Es ist davon auszugehen, dass nicht wenige erwachsene Legastheniker Schwierigkeiten mit dem Selbstwertgefühl haben. In der Praxis sind uns bis heute nur wenige Betroffene begegnet, die damit keine Schwierigkeiten haben.
Entwicklungspsychologisch gesehen entwickelt sich das Selbstbewusstsein in der frühen Kindheit und es kann dabei vom sozialen Umfeld der Familie (Schule, Freunde, Hobbys usw.) gefördert werden. Genau wie sich das Selbstbewusstsein positiv entwickeln kann, besteht auch die Gefahr, dass diese wichtige Grundlage für eine psychische Widerstandsfähigkeit bei den Betroffenen schwächer ausgebildet bzw. gefördert wurde.
Wichtig für das Selbstbewusstsein sind die Erfahrungen in der Schulzeit. Welche schulischen Erfolge gab es, wie wurde das von den Eltern wertgeschätzt? Gab es verständnisvolle Lehrer und Freunde? Diese Erfahrungen sind bei den Betroffenen unterschiedlich. Erlebte Niederlagen, die am Selbstbewusstsein nagen können, werden unterschiedlich verarbeitet und durchlebt. Dabei spielt die Institution Familie als sicherer Zufluchtsort, der den Betroffenen Verständnis und Geborgenheit bietet, eine wichtige Rolle für ihre Stabilität. Wurden die schulischen Probleme in der Schule nicht richtig erkannt? Hatten die Eltern wenig Verständnis für die Probleme der Kinder und konnten sich nicht in ihre Lage hineinversetzen? Dann besteht die Gefahr, dass die Betroffenen sich einbilden, dass etwas mit ihnen nicht stimmen mag. Darum besteht bei der medizinischen Diagnose „Lese-Rechtschreib-Störung“ die Gefahr, dass sich dieses Störbild nicht gut auf das Selbstbewusstsein des Betroffenen auswirkt. Welcher Legastheniker wird denn schon ganz selbstbewusst zu seiner „Störung“ stehen?
Die medizinische Diagnostik nach der ICD-10 sollte schon wegen der psychischen Folgen und des Nutzens für die Betroffenen hinterfragt werden. Signalisieren Eltern den Kindern schon früh in der Kindheit, dass sie wahrnehmungsgestört sind oder eine Lese-Rechtschreib-Störung haben, wird sich das unweigerlich auf die seelische Entwicklung der Betroffenen auswirken. Genauso kann sich eine Separation in eine LRS-Klasse bis in das Erwachsenenalter negativ auswirken.
Die wichtigen Vorerfahrungen prägen die Betroffenen, wie sie sich in ihrem Selbstbewusstsein entwickeln.

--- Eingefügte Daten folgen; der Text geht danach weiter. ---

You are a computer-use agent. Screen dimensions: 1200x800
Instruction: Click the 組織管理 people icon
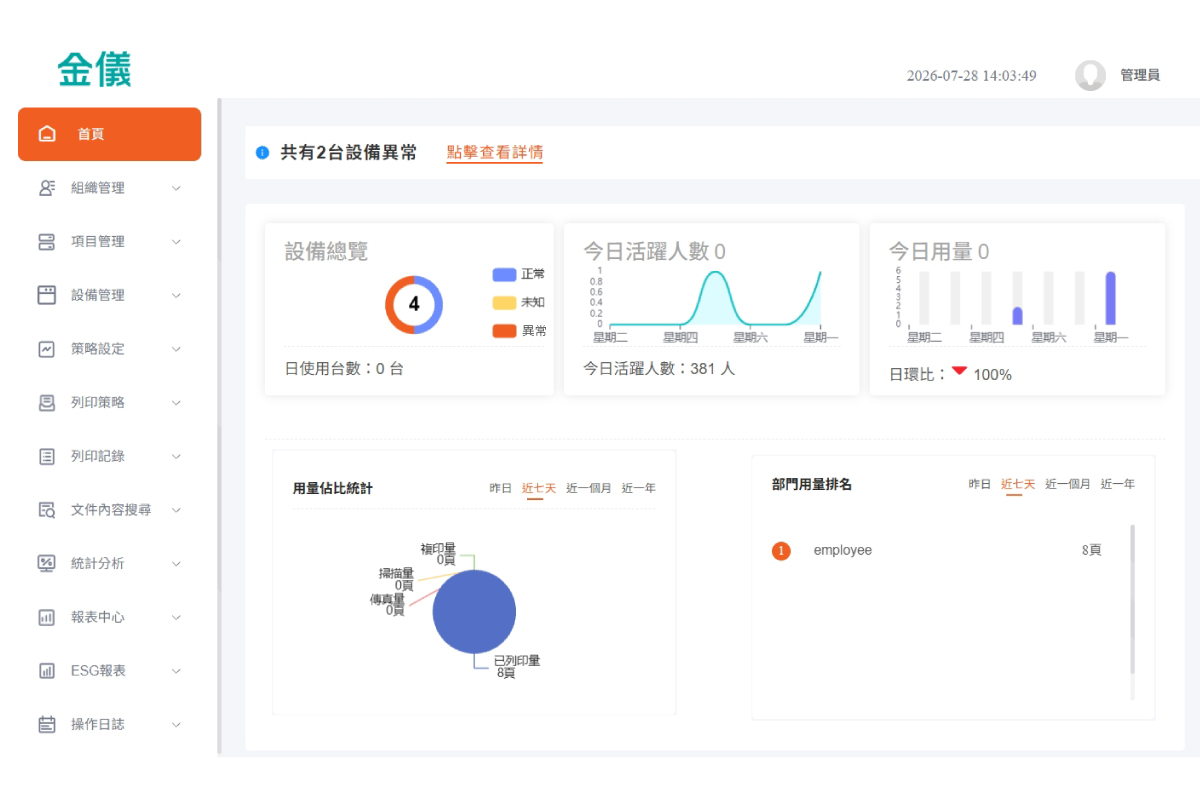tap(47, 188)
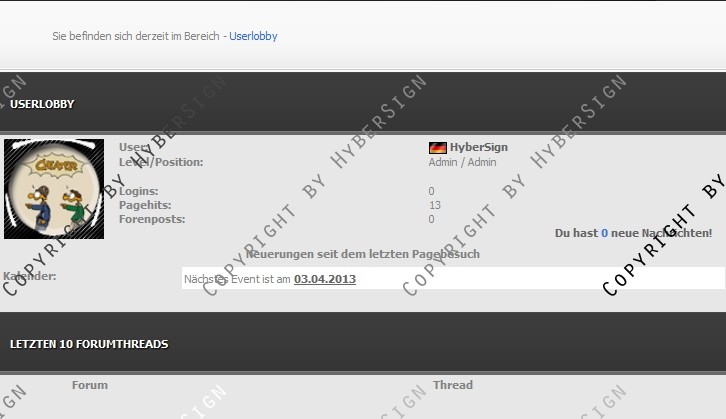Click the Forum column header
Screen dimensions: 726x419
click(x=90, y=385)
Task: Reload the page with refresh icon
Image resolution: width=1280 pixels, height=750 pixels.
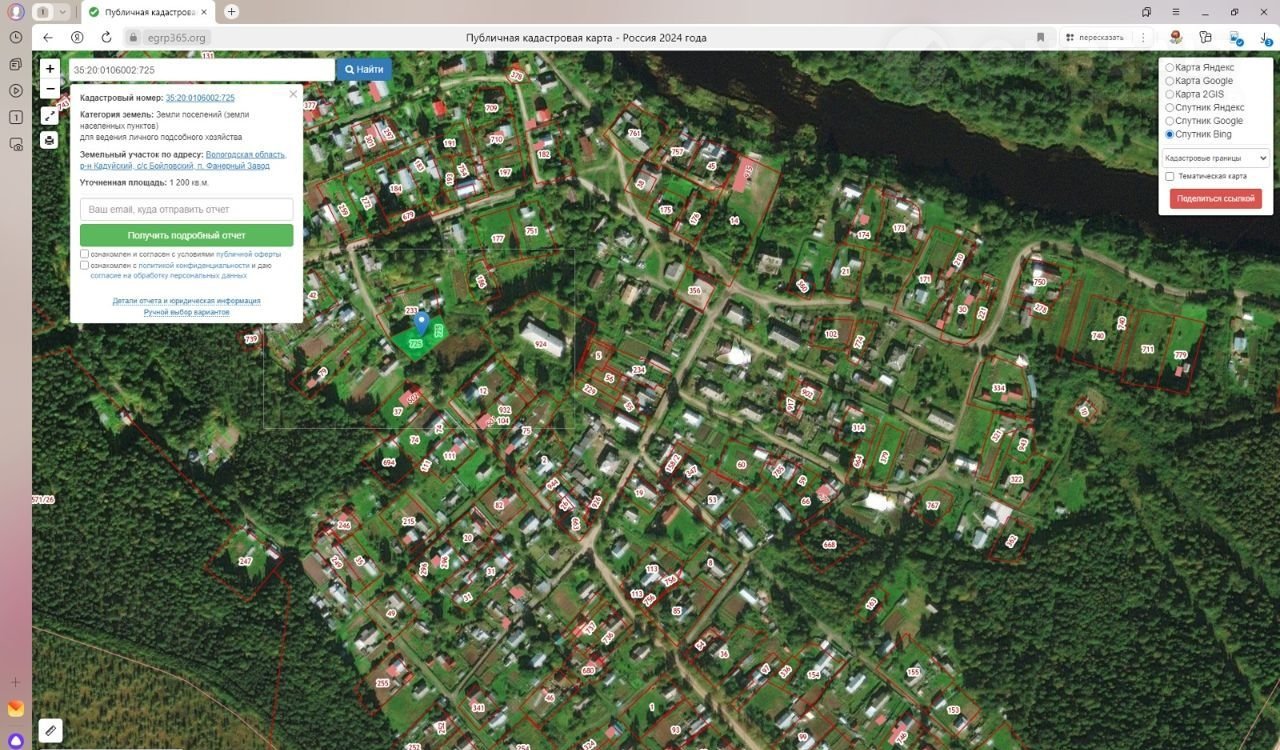Action: 106,37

Da wir bis heute in einer Gesellschaft leben, in der eine Legasthenie ein unausgesprochenes Stigma bedeutet, hat auch ein großer Teil der Betroffenen Schwierigkeiten mit dem Selbstbewusstsein. Dies beobachten wir bei nicht wenigen Erwachsenen.
Bewältigen Erwachsene ihre Schwierigkeiten, besteht die Chance ein gesundes Selbstbewusstsein zu entwickeln. Das ist meistens harte Arbeit. Denn eine Legasthenie geht nicht selten mit Versagensängsten und Problemen mit dem Selbstwertgefühl einher, die mit dem schulischen Versagen der Schulzeit zusammenhängen. Die biografische Entwicklung der Betroffenen ist unterschiedlich.
Wie gut sich das Selbstbewusstsein der erwachsenen Legastheniker entwickeln wird, hängt von vielen Faktoren und Umweltbedingungen hab. Dabei spielt die Familie als Institution eine wichtige Rolle. Erfahren die Betroffenen trotz ihrer Schwäche Liebe und Wertschätzung und leben sie in stabilen familiären Verhältnissen, besteht die Chance, sich trotz der schulischen Schwierigkeiten seelisch stabil zu entwickeln, was man heute Resilienz nennt. Haben Betroffene ungünstige Voraussetzungen, kann dies psychosoziale Probleme begünstigen, die sich im Erwachsenenalter zu seelischen Erkrankungen entwickeln können. Wir nehmen nicht an, dass die Legasthenie automatisch eine seelische Behinderung ist, sondern sie kann durch ungünstige Bedingungen zu einem solchen Problem werden.